TASK MATERIAL

--------------------

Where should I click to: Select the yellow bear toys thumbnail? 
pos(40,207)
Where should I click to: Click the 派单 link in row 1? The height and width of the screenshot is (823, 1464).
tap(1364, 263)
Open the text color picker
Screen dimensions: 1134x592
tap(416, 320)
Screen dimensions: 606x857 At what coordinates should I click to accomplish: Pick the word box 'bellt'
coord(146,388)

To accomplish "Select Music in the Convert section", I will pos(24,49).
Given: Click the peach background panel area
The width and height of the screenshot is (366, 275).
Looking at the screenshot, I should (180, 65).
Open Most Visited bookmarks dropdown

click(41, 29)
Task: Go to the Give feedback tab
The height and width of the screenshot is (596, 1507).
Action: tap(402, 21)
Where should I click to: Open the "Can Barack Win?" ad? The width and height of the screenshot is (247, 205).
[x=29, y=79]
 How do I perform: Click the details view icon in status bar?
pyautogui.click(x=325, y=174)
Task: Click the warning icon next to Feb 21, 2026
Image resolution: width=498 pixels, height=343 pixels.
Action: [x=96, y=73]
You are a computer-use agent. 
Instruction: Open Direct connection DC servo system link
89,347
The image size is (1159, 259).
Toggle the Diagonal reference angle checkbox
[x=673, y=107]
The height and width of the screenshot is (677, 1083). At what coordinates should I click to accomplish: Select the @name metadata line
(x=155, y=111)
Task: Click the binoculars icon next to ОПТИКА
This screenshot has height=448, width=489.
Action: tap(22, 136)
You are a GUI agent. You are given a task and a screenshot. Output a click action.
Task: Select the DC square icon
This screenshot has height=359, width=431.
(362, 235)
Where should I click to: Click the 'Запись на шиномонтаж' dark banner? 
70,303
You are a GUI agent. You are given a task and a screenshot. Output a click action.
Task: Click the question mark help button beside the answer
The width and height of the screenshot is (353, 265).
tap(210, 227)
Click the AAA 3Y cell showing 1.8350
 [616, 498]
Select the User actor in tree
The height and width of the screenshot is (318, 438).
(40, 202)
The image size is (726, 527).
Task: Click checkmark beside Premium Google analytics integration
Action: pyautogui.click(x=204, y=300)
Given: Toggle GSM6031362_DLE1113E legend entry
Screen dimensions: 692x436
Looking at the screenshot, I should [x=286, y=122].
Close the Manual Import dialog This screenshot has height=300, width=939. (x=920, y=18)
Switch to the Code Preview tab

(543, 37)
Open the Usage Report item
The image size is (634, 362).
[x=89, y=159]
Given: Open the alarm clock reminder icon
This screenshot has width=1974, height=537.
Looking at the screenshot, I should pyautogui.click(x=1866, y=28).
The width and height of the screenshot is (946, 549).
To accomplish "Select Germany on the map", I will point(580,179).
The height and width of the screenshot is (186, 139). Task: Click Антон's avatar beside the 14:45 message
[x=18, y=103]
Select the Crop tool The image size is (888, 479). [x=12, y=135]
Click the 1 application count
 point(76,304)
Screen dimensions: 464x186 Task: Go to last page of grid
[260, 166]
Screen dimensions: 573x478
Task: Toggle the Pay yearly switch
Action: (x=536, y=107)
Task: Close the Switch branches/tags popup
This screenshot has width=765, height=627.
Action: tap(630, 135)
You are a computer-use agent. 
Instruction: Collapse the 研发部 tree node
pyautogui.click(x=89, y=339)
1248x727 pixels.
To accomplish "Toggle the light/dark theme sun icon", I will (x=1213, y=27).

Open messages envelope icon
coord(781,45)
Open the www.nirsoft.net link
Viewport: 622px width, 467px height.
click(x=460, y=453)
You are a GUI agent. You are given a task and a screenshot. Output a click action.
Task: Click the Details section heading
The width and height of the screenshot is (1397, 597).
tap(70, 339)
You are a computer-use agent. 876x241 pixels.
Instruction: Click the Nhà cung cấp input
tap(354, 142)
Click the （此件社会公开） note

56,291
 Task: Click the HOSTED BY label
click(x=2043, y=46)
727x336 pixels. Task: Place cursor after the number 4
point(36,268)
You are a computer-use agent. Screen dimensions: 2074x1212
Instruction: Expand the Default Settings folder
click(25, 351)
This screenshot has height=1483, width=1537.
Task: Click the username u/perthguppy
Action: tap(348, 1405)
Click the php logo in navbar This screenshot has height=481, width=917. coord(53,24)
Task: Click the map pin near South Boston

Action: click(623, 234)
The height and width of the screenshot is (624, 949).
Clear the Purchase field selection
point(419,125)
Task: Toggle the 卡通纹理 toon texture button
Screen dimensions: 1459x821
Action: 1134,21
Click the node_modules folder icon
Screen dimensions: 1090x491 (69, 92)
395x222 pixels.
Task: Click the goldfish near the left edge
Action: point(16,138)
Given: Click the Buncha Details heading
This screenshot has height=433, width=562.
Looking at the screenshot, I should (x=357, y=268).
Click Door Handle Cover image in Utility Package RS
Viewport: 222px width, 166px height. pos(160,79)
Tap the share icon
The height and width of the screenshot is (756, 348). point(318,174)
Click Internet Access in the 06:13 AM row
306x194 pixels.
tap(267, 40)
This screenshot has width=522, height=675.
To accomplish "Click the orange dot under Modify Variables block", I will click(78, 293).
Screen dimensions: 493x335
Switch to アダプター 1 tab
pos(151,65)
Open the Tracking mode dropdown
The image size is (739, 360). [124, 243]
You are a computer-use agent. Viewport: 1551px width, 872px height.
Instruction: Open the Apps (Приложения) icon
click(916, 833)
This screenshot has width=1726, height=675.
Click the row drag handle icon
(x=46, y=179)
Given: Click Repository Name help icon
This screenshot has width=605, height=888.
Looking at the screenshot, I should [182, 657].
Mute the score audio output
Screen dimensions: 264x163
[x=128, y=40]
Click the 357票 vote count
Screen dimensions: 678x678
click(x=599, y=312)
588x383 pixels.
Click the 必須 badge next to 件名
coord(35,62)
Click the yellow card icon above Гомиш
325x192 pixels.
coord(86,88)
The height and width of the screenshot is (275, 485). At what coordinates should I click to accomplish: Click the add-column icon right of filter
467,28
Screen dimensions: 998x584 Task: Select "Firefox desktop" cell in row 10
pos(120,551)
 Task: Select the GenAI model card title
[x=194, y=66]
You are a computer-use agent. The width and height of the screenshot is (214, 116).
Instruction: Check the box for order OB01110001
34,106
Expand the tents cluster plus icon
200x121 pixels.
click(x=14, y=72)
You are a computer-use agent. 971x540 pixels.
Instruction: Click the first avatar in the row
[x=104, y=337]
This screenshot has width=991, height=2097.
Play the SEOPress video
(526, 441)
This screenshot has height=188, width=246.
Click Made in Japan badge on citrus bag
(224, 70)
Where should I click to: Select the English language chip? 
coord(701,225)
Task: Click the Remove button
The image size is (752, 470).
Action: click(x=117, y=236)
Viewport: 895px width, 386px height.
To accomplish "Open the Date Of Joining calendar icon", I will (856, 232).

--------------------

PROBLEM DETAILS
Each record should come back exactly as written.

PROBLEM SOLUTION
Where should I click to: Select the yellow bear toys thumbnail? 
pos(40,207)
Where should I click to: Click the 派单 link in row 1? The height and width of the screenshot is (823, 1464).
tap(1364, 263)
Open the text color picker
Screen dimensions: 1134x592
tap(416, 320)
Screen dimensions: 606x857 At what coordinates should I click to accomplish: Pick the word box 'bellt'
coord(146,388)

To accomplish "Select Music in the Convert section", I will pos(24,49).
Given: Click the peach background panel area
The width and height of the screenshot is (366, 275).
Looking at the screenshot, I should (180, 65).
Open Most Visited bookmarks dropdown

click(41, 29)
Task: Go to the Give feedback tab
The height and width of the screenshot is (596, 1507).
Action: tap(402, 21)
Where should I click to: Open the "Can Barack Win?" ad? The width and height of the screenshot is (247, 205).
[x=29, y=79]
 How do I perform: Click the details view icon in status bar?
pyautogui.click(x=325, y=174)
Task: Click the warning icon next to Feb 21, 2026
Image resolution: width=498 pixels, height=343 pixels.
Action: [x=96, y=73]
You are a computer-use agent. 
Instruction: Open Direct connection DC servo system link
89,347
The image size is (1159, 259).
Toggle the Diagonal reference angle checkbox
[x=673, y=107]
The height and width of the screenshot is (677, 1083). At what coordinates should I click to accomplish: Select the @name metadata line
(x=155, y=111)
Task: Click the binoculars icon next to ОПТИКА
This screenshot has height=448, width=489.
Action: tap(22, 136)
You are a GUI agent. You are given a task and a screenshot. Output a click action.
Task: Select the DC square icon
This screenshot has height=359, width=431.
(362, 235)
Where should I click to: Click the 'Запись на шиномонтаж' dark banner? 
70,303
You are a GUI agent. You are given a task and a screenshot. Output a click action.
Task: Click the question mark help button beside the answer
The width and height of the screenshot is (353, 265).
tap(210, 227)
Click the AAA 3Y cell showing 1.8350
 [616, 498]
Select the User actor in tree
The height and width of the screenshot is (318, 438).
(40, 202)
The image size is (726, 527).
Task: Click checkmark beside Premium Google analytics integration
Action: pyautogui.click(x=204, y=300)
Given: Toggle GSM6031362_DLE1113E legend entry
Screen dimensions: 692x436
Looking at the screenshot, I should [x=286, y=122].
Close the Manual Import dialog This screenshot has height=300, width=939. (x=920, y=18)
Switch to the Code Preview tab

(543, 37)
Open the Usage Report item
The image size is (634, 362).
[x=89, y=159]
Given: Open the alarm clock reminder icon
This screenshot has width=1974, height=537.
Looking at the screenshot, I should pyautogui.click(x=1866, y=28).
The width and height of the screenshot is (946, 549).
To accomplish "Select Germany on the map", I will point(580,179).
The height and width of the screenshot is (186, 139). Task: Click Антон's avatar beside the 14:45 message
[x=18, y=103]
Select the Crop tool The image size is (888, 479). [x=12, y=135]
Click the 1 application count
 point(76,304)
Screen dimensions: 464x186 Task: Go to last page of grid
[260, 166]
Screen dimensions: 573x478
Task: Toggle the Pay yearly switch
Action: (x=536, y=107)
Task: Close the Switch branches/tags popup
This screenshot has width=765, height=627.
Action: tap(630, 135)
You are a computer-use agent. 
Instruction: Collapse the 研发部 tree node
pyautogui.click(x=89, y=339)
1248x727 pixels.
To accomplish "Toggle the light/dark theme sun icon", I will (x=1213, y=27).

Open messages envelope icon
coord(781,45)
Open the www.nirsoft.net link
Viewport: 622px width, 467px height.
click(x=460, y=453)
You are a GUI agent. You are given a task and a screenshot. Output a click action.
Task: Click the Details section heading
The width and height of the screenshot is (1397, 597).
tap(70, 339)
You are a computer-use agent. 876x241 pixels.
Instruction: Click the Nhà cung cấp input
tap(354, 142)
Click the （此件社会公开） note

56,291
 Task: Click the HOSTED BY label
click(x=2043, y=46)
727x336 pixels. Task: Place cursor after the number 4
point(36,268)
You are a computer-use agent. Screen dimensions: 2074x1212
Instruction: Expand the Default Settings folder
click(25, 351)
This screenshot has height=1483, width=1537.
Task: Click the username u/perthguppy
Action: tap(348, 1405)
Click the php logo in navbar This screenshot has height=481, width=917. coord(53,24)
Task: Click the map pin near South Boston

Action: click(623, 234)
The height and width of the screenshot is (624, 949).
Clear the Purchase field selection
point(419,125)
Task: Toggle the 卡通纹理 toon texture button
Screen dimensions: 1459x821
Action: 1134,21
Click the node_modules folder icon
Screen dimensions: 1090x491 (69, 92)
395x222 pixels.
Task: Click the goldfish near the left edge
Action: point(16,138)
Given: Click the Buncha Details heading
This screenshot has height=433, width=562.
Looking at the screenshot, I should (x=357, y=268).
Click Door Handle Cover image in Utility Package RS
Viewport: 222px width, 166px height. pos(160,79)
Tap the share icon
The height and width of the screenshot is (756, 348). point(318,174)
Click Internet Access in the 06:13 AM row
306x194 pixels.
tap(267, 40)
This screenshot has width=522, height=675.
To accomplish "Click the orange dot under Modify Variables block", I will click(78, 293).
Screen dimensions: 493x335
Switch to アダプター 1 tab
pos(151,65)
Open the Tracking mode dropdown
The image size is (739, 360). [124, 243]
You are a computer-use agent. Viewport: 1551px width, 872px height.
Instruction: Open the Apps (Приложения) icon
click(916, 833)
This screenshot has width=1726, height=675.
Click the row drag handle icon
(x=46, y=179)
Given: Click Repository Name help icon
This screenshot has width=605, height=888.
Looking at the screenshot, I should [182, 657].
Mute the score audio output
Screen dimensions: 264x163
[x=128, y=40]
Click the 357票 vote count
Screen dimensions: 678x678
click(x=599, y=312)
588x383 pixels.
Click the 必須 badge next to 件名
coord(35,62)
Click the yellow card icon above Гомиш
325x192 pixels.
coord(86,88)
The height and width of the screenshot is (275, 485). At what coordinates should I click to accomplish: Click the add-column icon right of filter
467,28
Screen dimensions: 998x584 Task: Select "Firefox desktop" cell in row 10
pos(120,551)
 Task: Select the GenAI model card title
[x=194, y=66]
You are a computer-use agent. The width and height of the screenshot is (214, 116).
Instruction: Check the box for order OB01110001
34,106
Expand the tents cluster plus icon
200x121 pixels.
click(x=14, y=72)
You are a computer-use agent. 971x540 pixels.
Instruction: Click the first avatar in the row
[x=104, y=337]
This screenshot has width=991, height=2097.
Play the SEOPress video
(526, 441)
This screenshot has height=188, width=246.
Click Made in Japan badge on citrus bag
(224, 70)
Where should I click to: Select the English language chip? 
coord(701,225)
Task: Click the Remove button
The image size is (752, 470).
Action: click(x=117, y=236)
Viewport: 895px width, 386px height.
To accomplish "Open the Date Of Joining calendar icon", I will (856, 232).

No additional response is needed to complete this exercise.